Weis never made it across the pond and recurring back injuries forced him to retire from basketball in 2011. A mere mention of his name still sends shivers up the backs of Knicks diehards.
It wasn't detested former general manager Scott Layden who chose Weis over Artest. The culprit was Ed Tapscott, who served as interim Knicks GM following the team's rash decision to fire highly-successful executive Ernie Grunfeld after the Knicks slumped to 21-21 during the lockout-shortened 1998-99 season.
The lasting image of the blundered selection of Weis was what the French media dubbed as "Le Dunk de la Mort," otherwise known in English as "The Dunk of Death." Vince Carter's thunderous posterizing of Weis at the 2000 Sydney Olympics added further insult to the Knicks' abhorrent and inexplicable draft choice.
REFORMED ARTEST READY TO FILL MUCH-NEEDED ROLE AS KNICKS' INTENSE DEFENDER
At 33, a reformed Artest is now famously known as Metta World Peace. He's far-removed from the wild child who admittedly drank Hennessy cognac at halftime as a rookie and applied to Circuit City to receive employee discounts and later was reviled by basketball fans nationwide for his role in giving the NBA a black eye during "The Malice at the Palace" in 2004.
World Peace has joined the Knicks on a two-year deal worth $3.2 million, according to Yahoo Sports. The second year of the contract is a player option.

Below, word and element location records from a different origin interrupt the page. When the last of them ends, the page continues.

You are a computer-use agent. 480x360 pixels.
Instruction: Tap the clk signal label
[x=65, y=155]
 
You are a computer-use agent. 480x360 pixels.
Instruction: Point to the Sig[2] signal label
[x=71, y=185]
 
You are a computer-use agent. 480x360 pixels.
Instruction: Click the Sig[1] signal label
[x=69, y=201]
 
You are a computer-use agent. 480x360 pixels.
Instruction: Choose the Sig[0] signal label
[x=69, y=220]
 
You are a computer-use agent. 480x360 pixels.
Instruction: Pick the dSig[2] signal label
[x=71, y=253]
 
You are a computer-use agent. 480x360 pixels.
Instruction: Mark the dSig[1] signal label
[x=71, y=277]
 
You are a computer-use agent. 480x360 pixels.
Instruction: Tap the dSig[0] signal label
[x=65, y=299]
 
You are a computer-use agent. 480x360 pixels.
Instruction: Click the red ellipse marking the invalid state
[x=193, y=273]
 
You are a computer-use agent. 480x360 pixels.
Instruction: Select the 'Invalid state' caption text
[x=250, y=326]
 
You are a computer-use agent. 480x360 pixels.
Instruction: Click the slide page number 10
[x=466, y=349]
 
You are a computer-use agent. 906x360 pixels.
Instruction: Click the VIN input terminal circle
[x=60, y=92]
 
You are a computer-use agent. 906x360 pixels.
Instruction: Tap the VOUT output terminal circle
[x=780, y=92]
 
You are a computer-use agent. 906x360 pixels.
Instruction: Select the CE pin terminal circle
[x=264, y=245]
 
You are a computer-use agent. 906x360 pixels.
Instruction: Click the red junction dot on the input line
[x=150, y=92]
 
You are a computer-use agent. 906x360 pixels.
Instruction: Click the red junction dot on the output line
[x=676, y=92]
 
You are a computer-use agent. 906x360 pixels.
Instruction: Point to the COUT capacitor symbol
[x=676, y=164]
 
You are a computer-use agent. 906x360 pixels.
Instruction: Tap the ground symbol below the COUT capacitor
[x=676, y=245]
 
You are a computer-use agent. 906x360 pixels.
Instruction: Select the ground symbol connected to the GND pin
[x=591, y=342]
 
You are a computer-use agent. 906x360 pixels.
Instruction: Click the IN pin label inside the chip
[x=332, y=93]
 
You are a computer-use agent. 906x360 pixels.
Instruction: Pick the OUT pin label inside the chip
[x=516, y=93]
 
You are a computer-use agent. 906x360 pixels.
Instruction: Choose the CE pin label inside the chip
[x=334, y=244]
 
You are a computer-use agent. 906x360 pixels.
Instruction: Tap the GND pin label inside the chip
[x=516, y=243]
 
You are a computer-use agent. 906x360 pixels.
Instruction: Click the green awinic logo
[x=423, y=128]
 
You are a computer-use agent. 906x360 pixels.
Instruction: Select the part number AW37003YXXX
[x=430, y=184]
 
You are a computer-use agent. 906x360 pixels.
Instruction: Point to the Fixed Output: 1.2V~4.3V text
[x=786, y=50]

He's still enigmatic, he's still eccentric. But he's no longer a hard-drinker playing the bad-guy role.
"I'm very excited. I don't really drink that much, so I don't know how I'll celebrate it. Maybe with some water," he joked while being interviewed during the Knicks' Summer League broadcast.
What hasn't changed is the warrior's mentality that he brings to the hardwood. World Peace's renowned tenacity is exactly what the Knicks needed to add to their defensively-inept roster.
The Knicks ranked tied for 25th overall in total rebounds per game, tied for 11th in steals per game and finished dead-last in blocks per game in 2012-13.
"The team is amazing, the players. I'm excited to play and hustle," World Peace said at the NBA's Summer League in Las Vegas.
At 33, he still has a lot of life left in his legs and is coming off a rejuvenated final season with the Los Angeles Lakers.
World Peace averaged 12.4 points, 5.0 rebounds, 1.6 steals and 0.6 blocks per game in 75 games for the Lakers last season.
It's been a long wait for World Peace to finally get his chance to suit up for the Knicks. The Queensbridge native's homecoming will certainly add a lot of excitement and buzz to Madison Square Garden.
I'm willing to bet that World Peace will become an immediate Garden favorite and knowledgeable Knicks fans will appreciate his old-school hustle and desire.